>>>>>

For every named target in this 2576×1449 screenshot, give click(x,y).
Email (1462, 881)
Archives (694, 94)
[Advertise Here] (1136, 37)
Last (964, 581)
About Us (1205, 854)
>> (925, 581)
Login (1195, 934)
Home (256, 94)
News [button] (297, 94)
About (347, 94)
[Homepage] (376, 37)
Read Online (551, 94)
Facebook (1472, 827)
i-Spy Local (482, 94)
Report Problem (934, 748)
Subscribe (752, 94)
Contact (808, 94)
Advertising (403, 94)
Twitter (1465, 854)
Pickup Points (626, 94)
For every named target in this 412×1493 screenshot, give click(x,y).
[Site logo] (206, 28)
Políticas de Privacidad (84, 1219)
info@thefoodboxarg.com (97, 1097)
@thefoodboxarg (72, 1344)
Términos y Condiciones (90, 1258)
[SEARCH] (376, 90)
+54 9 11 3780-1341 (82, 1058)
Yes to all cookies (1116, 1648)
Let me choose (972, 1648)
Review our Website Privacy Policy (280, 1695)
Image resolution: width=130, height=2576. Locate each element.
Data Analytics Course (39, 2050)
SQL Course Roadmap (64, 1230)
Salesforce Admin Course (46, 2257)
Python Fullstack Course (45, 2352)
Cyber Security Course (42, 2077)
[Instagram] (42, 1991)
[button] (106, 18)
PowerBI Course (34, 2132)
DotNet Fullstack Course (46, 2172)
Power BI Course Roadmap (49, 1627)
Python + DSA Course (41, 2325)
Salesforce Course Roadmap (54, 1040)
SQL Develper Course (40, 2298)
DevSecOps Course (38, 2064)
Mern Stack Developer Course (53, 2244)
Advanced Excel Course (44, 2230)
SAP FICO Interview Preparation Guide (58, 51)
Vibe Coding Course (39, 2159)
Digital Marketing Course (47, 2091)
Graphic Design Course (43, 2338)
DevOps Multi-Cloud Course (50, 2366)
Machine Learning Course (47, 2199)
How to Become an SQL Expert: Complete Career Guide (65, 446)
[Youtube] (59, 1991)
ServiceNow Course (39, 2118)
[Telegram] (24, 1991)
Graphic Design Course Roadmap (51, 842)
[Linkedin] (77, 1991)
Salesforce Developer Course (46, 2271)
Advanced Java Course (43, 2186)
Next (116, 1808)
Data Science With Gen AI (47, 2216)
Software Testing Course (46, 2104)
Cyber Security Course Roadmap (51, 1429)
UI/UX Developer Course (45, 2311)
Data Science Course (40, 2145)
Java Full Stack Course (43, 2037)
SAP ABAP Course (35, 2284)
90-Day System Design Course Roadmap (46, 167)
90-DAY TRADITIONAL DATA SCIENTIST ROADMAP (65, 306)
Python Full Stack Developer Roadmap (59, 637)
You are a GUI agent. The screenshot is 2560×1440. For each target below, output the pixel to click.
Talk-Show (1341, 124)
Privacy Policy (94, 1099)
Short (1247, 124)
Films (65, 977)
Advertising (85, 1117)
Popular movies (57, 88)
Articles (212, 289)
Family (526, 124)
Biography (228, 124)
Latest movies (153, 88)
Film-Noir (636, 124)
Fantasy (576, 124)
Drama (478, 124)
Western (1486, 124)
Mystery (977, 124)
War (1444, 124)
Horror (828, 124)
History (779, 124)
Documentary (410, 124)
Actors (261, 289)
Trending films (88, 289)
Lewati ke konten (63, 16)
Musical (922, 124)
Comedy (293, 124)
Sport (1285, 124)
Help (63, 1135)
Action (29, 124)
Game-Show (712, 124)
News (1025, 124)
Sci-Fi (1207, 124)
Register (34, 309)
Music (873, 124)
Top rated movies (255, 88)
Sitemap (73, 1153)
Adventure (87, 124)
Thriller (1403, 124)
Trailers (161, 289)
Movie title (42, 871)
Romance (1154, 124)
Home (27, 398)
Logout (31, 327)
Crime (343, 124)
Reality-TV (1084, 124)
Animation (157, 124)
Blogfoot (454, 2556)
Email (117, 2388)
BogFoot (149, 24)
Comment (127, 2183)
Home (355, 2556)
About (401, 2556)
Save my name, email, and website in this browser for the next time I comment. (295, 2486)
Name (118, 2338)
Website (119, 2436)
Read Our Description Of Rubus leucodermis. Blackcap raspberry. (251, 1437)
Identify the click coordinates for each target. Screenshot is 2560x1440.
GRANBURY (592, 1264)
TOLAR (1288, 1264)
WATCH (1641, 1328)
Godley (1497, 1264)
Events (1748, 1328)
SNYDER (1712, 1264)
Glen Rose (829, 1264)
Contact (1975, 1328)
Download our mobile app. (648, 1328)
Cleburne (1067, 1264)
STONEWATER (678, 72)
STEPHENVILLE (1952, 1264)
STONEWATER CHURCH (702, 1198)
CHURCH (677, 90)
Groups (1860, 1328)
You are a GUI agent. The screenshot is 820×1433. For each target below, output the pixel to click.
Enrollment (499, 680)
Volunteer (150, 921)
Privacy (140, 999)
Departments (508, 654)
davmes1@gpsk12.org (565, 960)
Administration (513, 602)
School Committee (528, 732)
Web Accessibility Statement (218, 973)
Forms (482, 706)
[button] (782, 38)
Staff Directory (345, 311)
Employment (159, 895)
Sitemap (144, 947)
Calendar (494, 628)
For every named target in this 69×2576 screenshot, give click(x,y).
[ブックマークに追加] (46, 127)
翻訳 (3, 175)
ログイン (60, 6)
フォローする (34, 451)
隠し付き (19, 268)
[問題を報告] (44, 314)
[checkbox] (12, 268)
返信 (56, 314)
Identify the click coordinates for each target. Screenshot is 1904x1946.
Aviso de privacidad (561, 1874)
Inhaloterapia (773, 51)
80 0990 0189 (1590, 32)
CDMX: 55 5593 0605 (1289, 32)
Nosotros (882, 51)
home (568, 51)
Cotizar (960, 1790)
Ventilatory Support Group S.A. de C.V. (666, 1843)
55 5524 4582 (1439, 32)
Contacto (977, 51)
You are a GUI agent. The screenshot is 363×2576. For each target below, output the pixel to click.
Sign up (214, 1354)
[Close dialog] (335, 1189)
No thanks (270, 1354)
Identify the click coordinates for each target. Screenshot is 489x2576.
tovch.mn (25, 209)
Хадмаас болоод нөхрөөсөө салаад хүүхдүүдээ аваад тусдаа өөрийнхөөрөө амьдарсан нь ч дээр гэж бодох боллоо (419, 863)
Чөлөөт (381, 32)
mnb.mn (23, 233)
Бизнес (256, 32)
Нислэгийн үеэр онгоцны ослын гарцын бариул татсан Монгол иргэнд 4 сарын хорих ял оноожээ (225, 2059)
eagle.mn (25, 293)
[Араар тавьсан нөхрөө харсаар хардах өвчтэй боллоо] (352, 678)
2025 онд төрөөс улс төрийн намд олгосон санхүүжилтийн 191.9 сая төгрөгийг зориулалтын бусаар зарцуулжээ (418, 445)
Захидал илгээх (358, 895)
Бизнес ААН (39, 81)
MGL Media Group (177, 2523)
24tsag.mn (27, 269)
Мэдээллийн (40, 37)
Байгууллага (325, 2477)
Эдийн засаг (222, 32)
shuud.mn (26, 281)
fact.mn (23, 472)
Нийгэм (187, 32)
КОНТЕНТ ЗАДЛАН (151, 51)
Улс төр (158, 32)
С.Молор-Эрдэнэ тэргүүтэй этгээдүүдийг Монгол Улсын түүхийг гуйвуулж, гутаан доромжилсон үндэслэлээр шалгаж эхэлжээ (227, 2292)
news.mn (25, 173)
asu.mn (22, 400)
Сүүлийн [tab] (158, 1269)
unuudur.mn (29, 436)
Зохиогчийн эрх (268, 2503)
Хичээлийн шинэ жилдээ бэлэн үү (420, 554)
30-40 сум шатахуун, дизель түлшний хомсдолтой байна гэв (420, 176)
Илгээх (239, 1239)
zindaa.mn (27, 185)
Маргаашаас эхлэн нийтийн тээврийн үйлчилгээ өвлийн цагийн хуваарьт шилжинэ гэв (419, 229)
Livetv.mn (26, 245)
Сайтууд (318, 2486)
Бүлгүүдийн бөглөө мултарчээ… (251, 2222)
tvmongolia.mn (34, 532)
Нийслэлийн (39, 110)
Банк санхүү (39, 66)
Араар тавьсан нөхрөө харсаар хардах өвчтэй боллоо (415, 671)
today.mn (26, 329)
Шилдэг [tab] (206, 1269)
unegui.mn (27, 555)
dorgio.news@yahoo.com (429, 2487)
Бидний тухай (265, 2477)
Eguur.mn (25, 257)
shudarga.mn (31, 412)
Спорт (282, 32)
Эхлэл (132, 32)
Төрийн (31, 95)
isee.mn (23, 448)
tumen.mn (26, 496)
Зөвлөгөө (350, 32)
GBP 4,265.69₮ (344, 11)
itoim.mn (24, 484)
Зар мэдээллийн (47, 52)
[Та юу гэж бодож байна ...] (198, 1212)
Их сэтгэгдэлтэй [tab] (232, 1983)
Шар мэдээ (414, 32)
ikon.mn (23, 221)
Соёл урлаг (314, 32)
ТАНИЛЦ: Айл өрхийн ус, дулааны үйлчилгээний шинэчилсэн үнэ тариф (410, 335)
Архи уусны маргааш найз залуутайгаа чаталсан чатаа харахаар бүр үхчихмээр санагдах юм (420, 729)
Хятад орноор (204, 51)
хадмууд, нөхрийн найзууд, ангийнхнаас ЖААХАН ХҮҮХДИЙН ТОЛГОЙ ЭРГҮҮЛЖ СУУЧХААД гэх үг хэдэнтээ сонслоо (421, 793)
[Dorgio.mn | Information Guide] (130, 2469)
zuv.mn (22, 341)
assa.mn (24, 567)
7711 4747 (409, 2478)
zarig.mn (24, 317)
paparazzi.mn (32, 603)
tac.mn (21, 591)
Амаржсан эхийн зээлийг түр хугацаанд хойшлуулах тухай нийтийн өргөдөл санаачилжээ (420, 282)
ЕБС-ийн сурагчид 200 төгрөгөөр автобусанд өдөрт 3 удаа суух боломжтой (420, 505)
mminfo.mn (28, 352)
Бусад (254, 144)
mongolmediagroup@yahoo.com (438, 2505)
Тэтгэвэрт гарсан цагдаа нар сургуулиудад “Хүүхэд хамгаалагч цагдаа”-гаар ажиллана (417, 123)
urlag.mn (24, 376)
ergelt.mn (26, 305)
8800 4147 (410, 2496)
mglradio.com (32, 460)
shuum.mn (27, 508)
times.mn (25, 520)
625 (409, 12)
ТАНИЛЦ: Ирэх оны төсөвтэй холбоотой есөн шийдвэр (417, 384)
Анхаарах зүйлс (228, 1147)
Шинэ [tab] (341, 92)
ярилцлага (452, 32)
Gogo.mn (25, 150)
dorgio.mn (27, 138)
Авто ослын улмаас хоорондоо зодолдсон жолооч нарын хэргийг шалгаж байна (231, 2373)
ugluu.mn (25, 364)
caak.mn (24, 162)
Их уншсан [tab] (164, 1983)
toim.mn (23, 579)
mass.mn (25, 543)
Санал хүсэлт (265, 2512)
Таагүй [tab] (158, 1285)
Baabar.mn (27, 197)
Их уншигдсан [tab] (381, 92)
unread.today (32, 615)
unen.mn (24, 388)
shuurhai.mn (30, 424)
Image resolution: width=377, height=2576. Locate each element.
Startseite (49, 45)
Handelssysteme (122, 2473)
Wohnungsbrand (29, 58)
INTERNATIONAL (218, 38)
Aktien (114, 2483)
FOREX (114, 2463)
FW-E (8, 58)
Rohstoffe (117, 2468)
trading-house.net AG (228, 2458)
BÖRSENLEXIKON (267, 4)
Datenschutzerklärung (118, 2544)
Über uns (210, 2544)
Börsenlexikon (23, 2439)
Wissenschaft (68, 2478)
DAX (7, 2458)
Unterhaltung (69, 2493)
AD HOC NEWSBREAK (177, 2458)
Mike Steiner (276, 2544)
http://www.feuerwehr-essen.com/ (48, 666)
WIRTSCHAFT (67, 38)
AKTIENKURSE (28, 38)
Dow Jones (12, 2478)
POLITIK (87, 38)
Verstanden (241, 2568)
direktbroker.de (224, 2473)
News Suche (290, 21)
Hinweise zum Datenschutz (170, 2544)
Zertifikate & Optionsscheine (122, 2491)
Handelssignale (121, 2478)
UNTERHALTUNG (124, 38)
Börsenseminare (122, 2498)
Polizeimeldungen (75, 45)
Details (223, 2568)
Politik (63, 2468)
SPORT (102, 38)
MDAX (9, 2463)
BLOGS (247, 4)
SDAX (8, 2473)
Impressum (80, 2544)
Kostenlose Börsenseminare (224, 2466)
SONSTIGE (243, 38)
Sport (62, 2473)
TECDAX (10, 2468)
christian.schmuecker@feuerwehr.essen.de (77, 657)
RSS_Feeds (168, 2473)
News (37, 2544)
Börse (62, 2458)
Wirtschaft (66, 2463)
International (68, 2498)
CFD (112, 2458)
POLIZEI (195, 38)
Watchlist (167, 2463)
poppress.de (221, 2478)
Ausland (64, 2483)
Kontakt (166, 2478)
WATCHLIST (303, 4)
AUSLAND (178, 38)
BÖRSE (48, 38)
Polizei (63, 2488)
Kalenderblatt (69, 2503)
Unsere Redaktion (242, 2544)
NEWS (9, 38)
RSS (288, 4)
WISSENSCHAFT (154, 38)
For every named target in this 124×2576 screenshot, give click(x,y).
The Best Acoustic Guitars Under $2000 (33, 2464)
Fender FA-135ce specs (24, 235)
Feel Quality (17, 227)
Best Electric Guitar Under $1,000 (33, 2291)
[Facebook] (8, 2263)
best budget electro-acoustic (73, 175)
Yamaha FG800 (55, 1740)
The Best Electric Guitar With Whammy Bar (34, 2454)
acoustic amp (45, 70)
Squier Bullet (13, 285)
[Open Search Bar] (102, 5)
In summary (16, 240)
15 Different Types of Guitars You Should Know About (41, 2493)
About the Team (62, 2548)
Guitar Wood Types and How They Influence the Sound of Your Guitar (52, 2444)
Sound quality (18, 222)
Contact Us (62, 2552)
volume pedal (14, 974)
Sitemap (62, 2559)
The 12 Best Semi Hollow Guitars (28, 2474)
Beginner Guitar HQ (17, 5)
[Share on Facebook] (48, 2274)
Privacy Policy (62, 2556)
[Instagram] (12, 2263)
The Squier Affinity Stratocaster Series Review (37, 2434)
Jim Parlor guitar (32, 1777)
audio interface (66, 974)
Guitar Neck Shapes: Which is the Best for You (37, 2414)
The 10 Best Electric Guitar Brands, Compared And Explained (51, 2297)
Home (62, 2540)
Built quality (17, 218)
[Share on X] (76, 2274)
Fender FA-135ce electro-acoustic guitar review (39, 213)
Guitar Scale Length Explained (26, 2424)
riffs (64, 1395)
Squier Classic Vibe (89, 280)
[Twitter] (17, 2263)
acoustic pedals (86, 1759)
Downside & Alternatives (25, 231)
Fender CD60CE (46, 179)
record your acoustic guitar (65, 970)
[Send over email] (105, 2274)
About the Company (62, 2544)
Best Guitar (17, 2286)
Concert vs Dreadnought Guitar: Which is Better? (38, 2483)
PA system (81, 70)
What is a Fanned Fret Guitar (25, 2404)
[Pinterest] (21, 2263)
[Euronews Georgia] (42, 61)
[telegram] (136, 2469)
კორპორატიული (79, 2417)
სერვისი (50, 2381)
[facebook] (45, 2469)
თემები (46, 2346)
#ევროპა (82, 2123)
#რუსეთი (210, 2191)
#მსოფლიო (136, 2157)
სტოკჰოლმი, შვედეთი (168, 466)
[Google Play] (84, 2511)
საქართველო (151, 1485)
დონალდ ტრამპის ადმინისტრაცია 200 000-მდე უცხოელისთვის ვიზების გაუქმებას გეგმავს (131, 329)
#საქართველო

<<<<<

§ **AIM OF THE TASK**
Starting at the first line of the listing, retype every line up to and including the one with "About (347, 94)".

§ **SOLVED EXERCISE**
For every named target in this 2576×1449 screenshot, give click(x,y).
Email (1462, 881)
Archives (694, 94)
[Advertise Here] (1136, 37)
Last (964, 581)
About Us (1205, 854)
>> (925, 581)
Login (1195, 934)
Home (256, 94)
News [button] (297, 94)
About (347, 94)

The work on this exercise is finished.